▸ Text segment:

2008-06-01

Rotifers in my Rain Gauge

I noticed a little brackish looking water in the rain gauge on my balcony, always the geek I took a sample in to the microscope. It is amazing what life a little water open to the elements will collect.

In the murky broth was a reddish-brown biofilm which I initially assumed was a petal from nearby flower that had been blown into the water and was being digested by the organisms. Under the microscope it was revealed as a huge raft of filamentary algae and hundreds of thousands of bright red Haematococcus spores.

Algae Film with Haematococcus Spores

Attached to this jumbled raft were Rotifers happily churning the water looking for food. I've never seen live Rotifers before; they are amazing little machines. My cheap microscope only offers bright-field, but I could easily see their internal structure, their two red eye spots, striated muscles, and their jaws chomping away at their prey. The ciliated corona really stirs up the water, you can see Haematococcus circling in the strong currents produced.

At higher magnification the active Haematococcus could be visualised in detail. Most had distinct red Astaxanthin plastids in their cytoplasm along with their green chloroplasts and other structures. The two flagella could only just be seen to the point where they exit the theca.

Swimming Haematococcus

I wasn't sure they where Hematococcus, but the colour seemed right. I let a drop of water dry out, fixed and stained the slide with Jenner's which let me visualise the full length of the flagella. I'm no microbiologist, but that gave me more confidence I was in fact looking at Hematococcus. The fixing process destroyed their theca and its delicate support structures, but combined with the living morphology it gave me reasonable confidence it was indeed a Volvocales of some description.

Fixed and Stained Haematococcus

A few of the Haematococcus were seen in groups of 3-5 individuals inside the same theca. I am unsure if this is part of the reproductive cycle, the grouped individuals appeared smaller than other free-swimming ones. Maybe it has to do with their encystment process? Most in the sample where in cyst form, suggesting they weren't in very good conditions, maybe high salinity as the liquid in the rain gauge had been drying up and concentrating over time (and I live right near the ocean in the salty spray). I was able to fix and stain some of these groupings, showing the individuals had flagella which suggests multiple fissions instead of some kind of cystic process, the spherical cysts seem to rupture with added water and release non-motile cells that have to generate flagella before they can swim.

▸ What you will do: Can you carry the post about rotifers and Haematococcus in the rain gauge further, picking up after its last sentence? The lines that come next are separate material, unrelated to the rain gauge post.

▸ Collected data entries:

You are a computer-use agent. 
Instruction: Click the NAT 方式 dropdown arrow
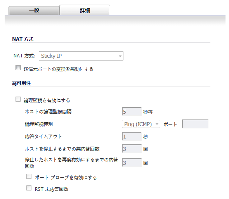point(120,56)
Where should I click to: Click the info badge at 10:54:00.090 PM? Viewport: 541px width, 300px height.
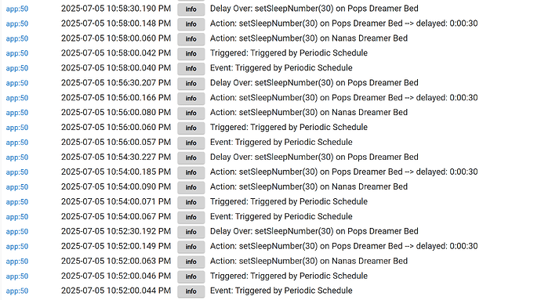coord(191,187)
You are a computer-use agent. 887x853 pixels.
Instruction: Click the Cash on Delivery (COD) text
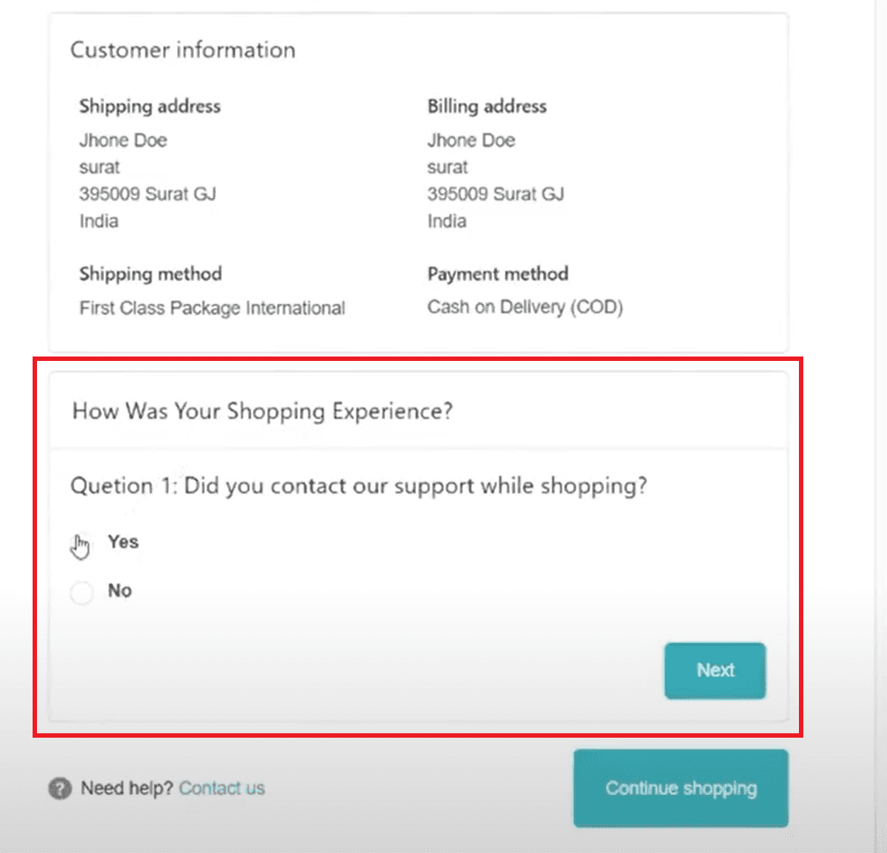525,308
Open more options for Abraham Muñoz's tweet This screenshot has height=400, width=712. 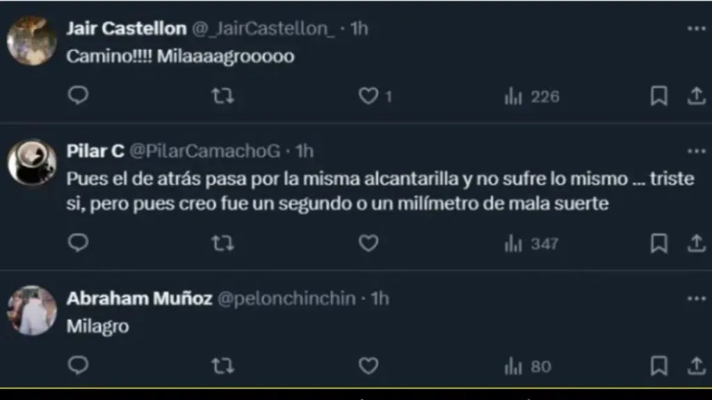point(696,298)
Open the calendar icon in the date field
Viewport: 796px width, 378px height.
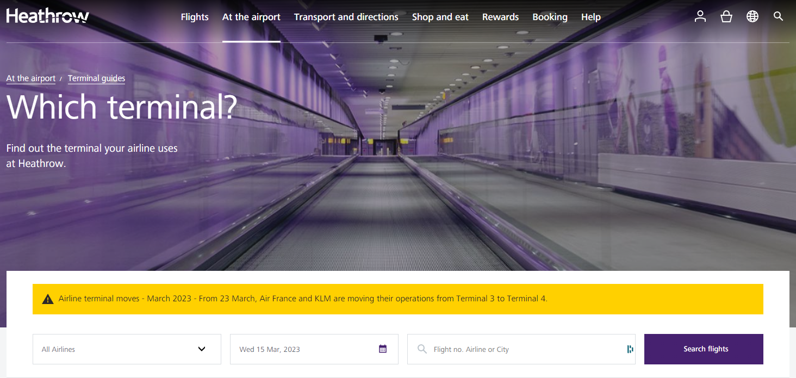pyautogui.click(x=382, y=349)
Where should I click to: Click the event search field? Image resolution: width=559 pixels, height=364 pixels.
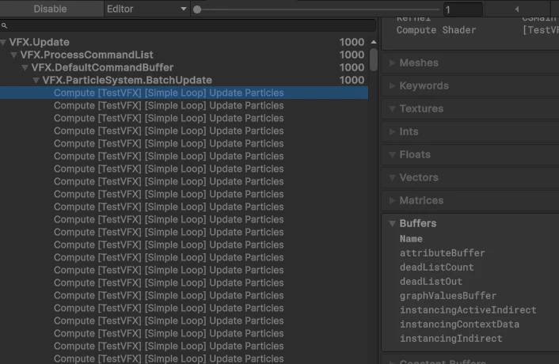tap(188, 25)
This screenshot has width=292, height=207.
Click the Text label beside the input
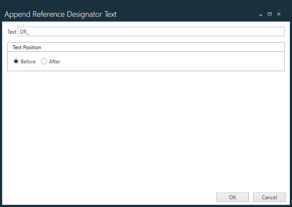coord(12,32)
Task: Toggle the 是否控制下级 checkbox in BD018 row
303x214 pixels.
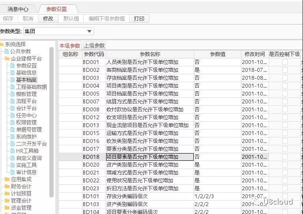Action: (x=284, y=157)
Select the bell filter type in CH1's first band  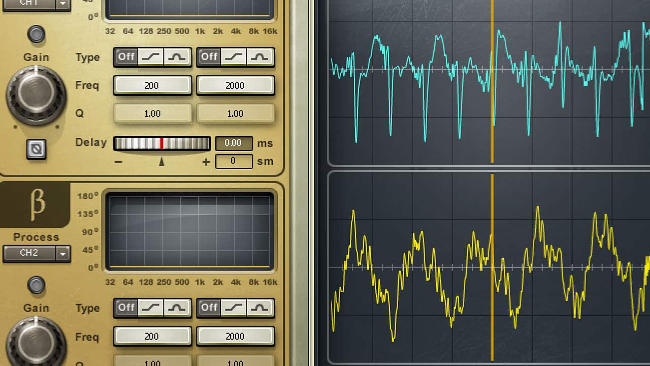tap(176, 57)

▸ Output:
Several Haematococcus in the one Theca
Stained Multiple Haematococcus

Also in the sample were Peranema (or some other kind of Flagellate that swims towards its flagellum). They didn't fix well and appeared to lose their flagellum or lyse completely. I was using Methanol as a fixant.

Peranema Close-up

The Rotifers encysted before fixing, even if done very quickly by flooding the slide with Methanol. Methylene Blue stains their outer shell-like layer but seems to be acutely toxic to them, quickly killing them. I simply placed a drop of 0.3% solution in water on the edge of the coverslip and let it diffuse under. The Peranema were quite happy to swim around in obviously blue water but seemed to slow down quite a lot and take on some of the stain, killing them eventually. The cystic forms of the Haematococcus stained quite oddly with Methylene blue.

Haematococcus Spores Stained

The photos and video were taken using my Canon IXUS 800IS held straight up against the eyepiece. This is a very non-optimal way of making micrographs, I'll have to invest in an digital eyepiece camera... To get good contrast I had to close the condenser so much the CCD noise is very apparent, precise focusing is also next to impossible with the small LCD display in the camera so the subjects are blurry too.